* How to complete this task:
Starting at the line that contains "The image size is (261, 145).", copy each line through the end of the listing below. Include both ends and output nothing more.

* Source data:
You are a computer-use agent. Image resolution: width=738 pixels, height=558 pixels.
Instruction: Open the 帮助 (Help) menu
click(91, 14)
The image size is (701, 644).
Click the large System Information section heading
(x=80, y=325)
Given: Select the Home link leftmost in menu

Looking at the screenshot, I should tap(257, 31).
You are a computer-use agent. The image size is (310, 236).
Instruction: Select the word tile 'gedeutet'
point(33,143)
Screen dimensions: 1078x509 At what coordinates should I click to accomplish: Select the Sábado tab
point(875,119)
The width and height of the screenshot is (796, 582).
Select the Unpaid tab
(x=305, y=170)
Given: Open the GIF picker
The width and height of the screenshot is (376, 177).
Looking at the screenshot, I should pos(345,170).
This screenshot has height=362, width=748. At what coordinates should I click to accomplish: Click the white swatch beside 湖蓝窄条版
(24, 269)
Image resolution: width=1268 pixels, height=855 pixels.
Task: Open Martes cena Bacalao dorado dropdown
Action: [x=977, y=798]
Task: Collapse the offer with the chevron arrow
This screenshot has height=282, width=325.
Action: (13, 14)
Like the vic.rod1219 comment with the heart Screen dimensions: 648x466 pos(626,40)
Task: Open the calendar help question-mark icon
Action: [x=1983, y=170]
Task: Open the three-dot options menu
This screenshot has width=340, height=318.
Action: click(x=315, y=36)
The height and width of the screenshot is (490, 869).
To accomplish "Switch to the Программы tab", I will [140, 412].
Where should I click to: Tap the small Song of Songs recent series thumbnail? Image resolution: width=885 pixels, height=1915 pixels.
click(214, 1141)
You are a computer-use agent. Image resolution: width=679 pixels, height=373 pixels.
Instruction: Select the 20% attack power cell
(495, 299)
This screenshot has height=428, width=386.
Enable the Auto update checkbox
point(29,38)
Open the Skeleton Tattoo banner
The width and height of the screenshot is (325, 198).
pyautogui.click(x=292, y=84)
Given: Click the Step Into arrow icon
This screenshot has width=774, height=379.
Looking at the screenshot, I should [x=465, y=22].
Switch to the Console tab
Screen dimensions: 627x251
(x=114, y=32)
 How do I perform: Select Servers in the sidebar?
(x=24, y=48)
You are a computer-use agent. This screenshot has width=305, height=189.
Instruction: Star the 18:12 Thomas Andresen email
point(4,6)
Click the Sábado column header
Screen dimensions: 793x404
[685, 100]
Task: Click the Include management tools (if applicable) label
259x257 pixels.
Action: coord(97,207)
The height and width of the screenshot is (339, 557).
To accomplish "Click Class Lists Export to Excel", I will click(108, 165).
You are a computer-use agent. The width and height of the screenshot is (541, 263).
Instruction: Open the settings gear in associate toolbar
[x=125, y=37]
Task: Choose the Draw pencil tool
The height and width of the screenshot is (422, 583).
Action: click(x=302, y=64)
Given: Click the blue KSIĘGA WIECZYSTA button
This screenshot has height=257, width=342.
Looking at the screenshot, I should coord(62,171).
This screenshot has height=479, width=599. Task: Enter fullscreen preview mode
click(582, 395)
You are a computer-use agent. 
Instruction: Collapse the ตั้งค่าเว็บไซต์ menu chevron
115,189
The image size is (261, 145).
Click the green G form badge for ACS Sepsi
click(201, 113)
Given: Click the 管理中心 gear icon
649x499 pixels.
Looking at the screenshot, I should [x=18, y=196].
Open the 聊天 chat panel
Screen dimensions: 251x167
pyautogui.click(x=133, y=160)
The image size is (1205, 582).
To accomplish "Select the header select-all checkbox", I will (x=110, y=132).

* Solution to this problem:
The image size is (261, 145).
Click the green G form badge for ACS Sepsi
click(201, 113)
Given: Click the 管理中心 gear icon
649x499 pixels.
Looking at the screenshot, I should [x=18, y=196].
Open the 聊天 chat panel
Screen dimensions: 251x167
pyautogui.click(x=133, y=160)
The image size is (1205, 582).
To accomplish "Select the header select-all checkbox", I will (x=110, y=132).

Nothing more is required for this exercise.